Children with full-time working mothers were seen to sleep fewer hours than their peers whose mothers worked less than 20 hours per week. Children of full time working mothers also tended to have higher BMIs at the second weigh-in. Results of the above study demonstrated that just 18% of pre-school aged children were getting 11-13 hours of sleep per night and were, on average, getting about 9.6 hours of sleep at night. The study has also shown that each extra hour of sleep at night that a child obtained was associated with a 6.8% decrease in their BMI at the second weigh-in. Other factors from research that have been found to be associated with shorter infant sleeping patterns include maternal depression during pregnancy, the introduction of solid foods before the age of 4 months and infant TV viewing .
Lack of sleep (and irregular patterns of sleep) has also been associated with unhealthy weight levels and recent work utilising data obtained from the Millennium Cohort Study examined the effect of sleep schedules on the development of obesity throughout childhood .
a. Sleeping loner was linked to a reduced risk of obesity in 5 and 11 year old children,
b. Longer sleep duration protected healthy weight 5 year olds against becoming overweight or obese by age 11 and for those with non-healthy weight at age 5 promoted their movement to healthy weight by age 11.
Sufficient sleep for early years’ children is also a key developmental indicator of child health and fitness in other respects. Sleep is restorative and it is crucial for the maintenance of physical, psychological and cognitive functioning. The amount of sleep will vary amongst individuals and across the life course Rachael Mayfield-Blake (Bupa Health Information Team, October 2012) has advised optimum hours linked to specific age group:
A. Newborns: Approximately 17 hours
B. Pre-school aged children: 10-13 hours
C. School-age children: 10 – 13 hours
D. Teens: 9
E. Adults including the elderly: 7-8
Lack of sleep and/or erratic sleep schedules have been cited as sources of stress with attendant physiological and psychological consequences .

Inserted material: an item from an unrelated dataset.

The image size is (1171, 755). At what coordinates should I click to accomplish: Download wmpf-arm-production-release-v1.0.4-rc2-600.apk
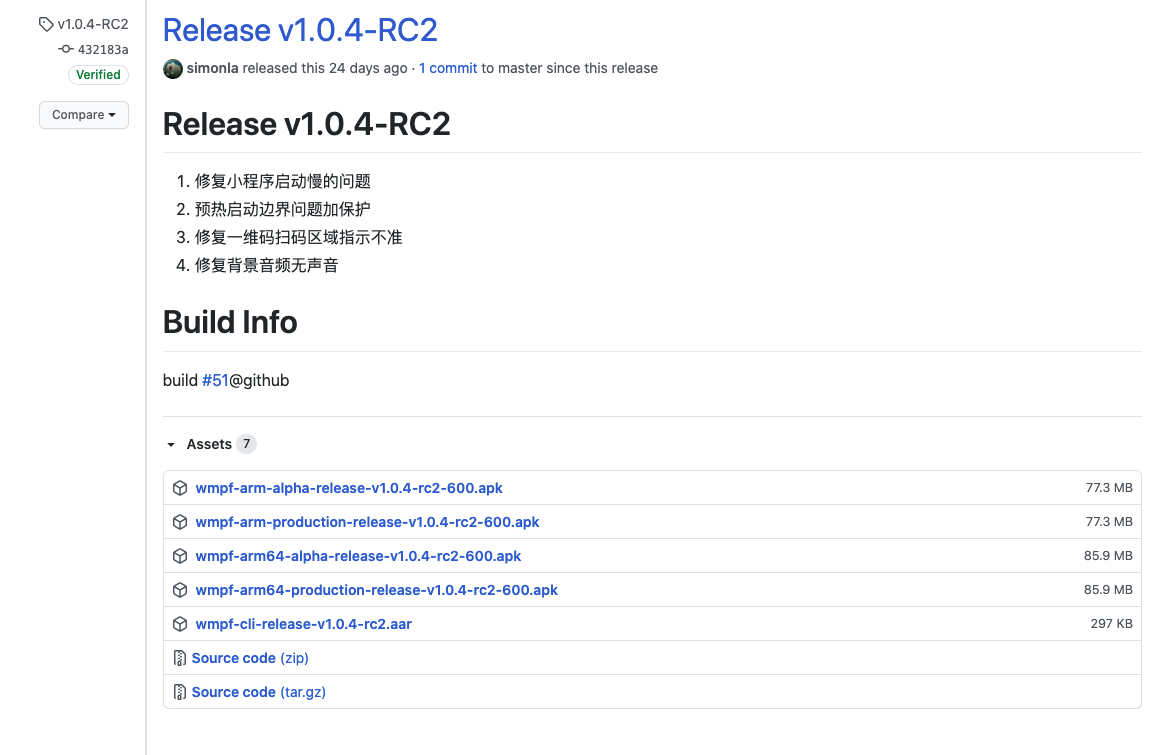click(367, 522)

The link between clinically diagnosed ‘sleep problems’ in childhood and adverse behavioural outcomes has also been welldocumented. However, in non-clinical populations, the picture is less clear and debate has centred upon whether disrupted sleep patterns are a consequence, or cause, of behavioural problems. Recent work has deployed data from the Millennium Cohort Study to examine how- and if- bedtimes throughout early childhood can relate to markers of child behaviour at 7 years of age [5-7].
A. 7 year old children with irregular bedtimes have more behavioural difficulties (rated by parents and teachers) than those with regular bedtimes
B. There were clear ‘dose’-response relationships; incremental worsening in behaviour scores as exposure to irregular bedtimes throughout childhood increased
C. The effects of irregular bedtimes appeared to be reversible
D. Improvements in behaviour scores were seen for children who went from irregular to regular bedtimes
E. Worsening behaviour scores were observed in children who went from regular to irregular bedtimes.
With these findings in mind, the NICE postnatal care quality statement that includes a section on infant sleep is timely. Busy lives and working patterns can leave parents and carers feeling as though they do not have enough time to spend with their children and it might be that bedtimes get pushed back or are not routinely in place as a consequence. Yet mounting evidence from research shows that child development is best enhanced when daily physical activity is balanced by regularly patterned sleep. For the health of the child, and thence, the entire family unit – we cannot afford to skimp on sleep.
A. New national guidance on the importance of sleep to include good sleep hygiene and regular, consistent bedtimes.
B. Safe infant sleeping to be discussed with women/ partners/main carers at each postnatal professional contact.
C. Guidance for parents on screen-based usage; avoidance of TVs/mobile devices in a child’s bedroom.
D. Child sleep patterns to form part of professional concern and help from Health Visitors/Early Years Teacher.